REQUIRED ACTION:
Below are some records; return each one exactly.

Stored items:
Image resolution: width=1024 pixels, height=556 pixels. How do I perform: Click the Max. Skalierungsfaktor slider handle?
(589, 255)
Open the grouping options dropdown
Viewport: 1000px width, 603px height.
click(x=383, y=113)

WRITTEN SOLUTION:
Image resolution: width=1024 pixels, height=556 pixels. How do I perform: Click the Max. Skalierungsfaktor slider handle?
(589, 255)
Open the grouping options dropdown
Viewport: 1000px width, 603px height.
click(x=383, y=113)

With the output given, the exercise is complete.